Questi traguardi, riportati con enfasi, non sono annunci fini a se stessi, ma sono declinati nel testo di legge con i dovuti dettagli e con impegni concreti anche economici. Di seguito è riportata una loro sintesi.
Saranno istituiti otto nuovi HUB per l’innovazione sui temi scientifici, economici e politici, che impediscono attualmente al paese di diventare energeticamente ed economicamente forte, pur combattendo drasticamente le emissioni di gas serra. Partendo dalla prima formulazione dell’idea iniziale, le ricerche devono essere portate fino a consentire la loro utilizzazione industriale. I temi prioritari sui quali gli sforzi di innovazione devono essere concentrati sono: elettricità solare; combustibili dalla luce del sole; batterie e accumulatori di energia; nuovi materiali, apparecchiature e sistemi per le reti elettriche; sviluppo della progettazione di edifici energeticamente intelligenti; materiali con proprietà estreme; modellazione e simulazione.

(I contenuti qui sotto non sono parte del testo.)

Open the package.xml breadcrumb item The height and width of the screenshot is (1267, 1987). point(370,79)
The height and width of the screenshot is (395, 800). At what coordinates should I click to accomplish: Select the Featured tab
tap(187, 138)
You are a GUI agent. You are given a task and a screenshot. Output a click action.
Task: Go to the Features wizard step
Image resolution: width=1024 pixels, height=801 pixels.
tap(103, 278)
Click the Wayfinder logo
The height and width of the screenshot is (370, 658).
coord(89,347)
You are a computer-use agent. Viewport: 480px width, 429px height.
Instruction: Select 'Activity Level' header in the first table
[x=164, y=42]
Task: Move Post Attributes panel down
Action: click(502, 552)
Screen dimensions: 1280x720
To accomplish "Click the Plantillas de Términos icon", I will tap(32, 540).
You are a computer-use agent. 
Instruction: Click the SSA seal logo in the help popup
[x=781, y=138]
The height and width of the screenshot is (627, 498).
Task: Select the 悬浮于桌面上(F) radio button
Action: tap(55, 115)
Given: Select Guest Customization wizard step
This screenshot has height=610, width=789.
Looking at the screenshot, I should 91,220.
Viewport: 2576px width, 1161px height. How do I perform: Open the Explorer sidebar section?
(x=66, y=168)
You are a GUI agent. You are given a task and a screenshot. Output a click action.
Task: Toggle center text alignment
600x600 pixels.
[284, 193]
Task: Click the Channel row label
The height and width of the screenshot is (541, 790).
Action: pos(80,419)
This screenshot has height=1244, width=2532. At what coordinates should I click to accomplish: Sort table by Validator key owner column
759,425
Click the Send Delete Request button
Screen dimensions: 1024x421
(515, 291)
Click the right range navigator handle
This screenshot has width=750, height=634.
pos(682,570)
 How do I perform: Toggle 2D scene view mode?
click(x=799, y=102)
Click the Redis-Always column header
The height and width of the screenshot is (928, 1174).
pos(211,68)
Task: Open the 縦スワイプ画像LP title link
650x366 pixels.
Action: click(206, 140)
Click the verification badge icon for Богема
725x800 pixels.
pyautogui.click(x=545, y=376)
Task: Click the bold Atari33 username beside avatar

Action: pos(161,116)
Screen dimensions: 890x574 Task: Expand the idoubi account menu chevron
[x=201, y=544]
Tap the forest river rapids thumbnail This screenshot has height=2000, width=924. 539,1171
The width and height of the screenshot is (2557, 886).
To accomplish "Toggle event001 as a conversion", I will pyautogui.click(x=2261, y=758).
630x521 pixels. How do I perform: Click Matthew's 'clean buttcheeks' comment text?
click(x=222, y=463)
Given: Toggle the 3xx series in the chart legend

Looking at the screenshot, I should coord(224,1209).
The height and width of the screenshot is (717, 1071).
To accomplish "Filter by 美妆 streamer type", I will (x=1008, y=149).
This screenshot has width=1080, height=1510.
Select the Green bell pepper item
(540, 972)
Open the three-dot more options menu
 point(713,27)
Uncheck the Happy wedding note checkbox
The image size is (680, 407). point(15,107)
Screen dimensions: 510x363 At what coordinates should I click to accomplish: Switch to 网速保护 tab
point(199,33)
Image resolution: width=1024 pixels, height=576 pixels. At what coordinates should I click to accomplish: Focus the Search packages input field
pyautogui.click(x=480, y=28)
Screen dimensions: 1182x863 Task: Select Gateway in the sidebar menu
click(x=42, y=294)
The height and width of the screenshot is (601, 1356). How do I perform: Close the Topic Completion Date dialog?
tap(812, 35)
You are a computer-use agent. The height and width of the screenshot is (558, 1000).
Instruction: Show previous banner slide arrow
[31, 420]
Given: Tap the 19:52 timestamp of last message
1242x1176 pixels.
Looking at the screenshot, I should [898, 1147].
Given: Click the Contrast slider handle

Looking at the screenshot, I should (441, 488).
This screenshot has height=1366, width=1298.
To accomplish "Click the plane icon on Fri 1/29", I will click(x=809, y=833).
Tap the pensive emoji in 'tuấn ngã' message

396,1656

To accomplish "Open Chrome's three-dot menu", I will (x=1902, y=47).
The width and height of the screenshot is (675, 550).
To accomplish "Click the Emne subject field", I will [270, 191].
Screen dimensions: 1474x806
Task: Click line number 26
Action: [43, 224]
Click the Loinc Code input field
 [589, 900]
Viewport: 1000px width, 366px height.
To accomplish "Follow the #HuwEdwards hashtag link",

Il Dipartimento Energia del governo offrirà collaborazione e supporto economico ai Centri di ricerca per l’energia di frontiera (ne esistono già 46 con oltre 1800 ricercatori) in cui sono chiamati a lavorare e sono “allevati” giovani ricercatori di varia provenienza che svilupperanno il loro talento e capacità affrontando sfide scientifiche fondamentali direttamente o indirettamente collegate al tema di energia pulita: nanotecnologie, sorgenti di luce molto più potenti del sole, supercomputer, altra strumentazione avanzata ecc.
Sul modello lanciato da Eisenhower in risposta allo Sputnik, sarà creata una specifica Agenzia per l’Energia con lo scopo di promuovere progetti, promettenti ma ad alto rischio, capaci di rivoluzionare il modo di produrre ed usare l’energia.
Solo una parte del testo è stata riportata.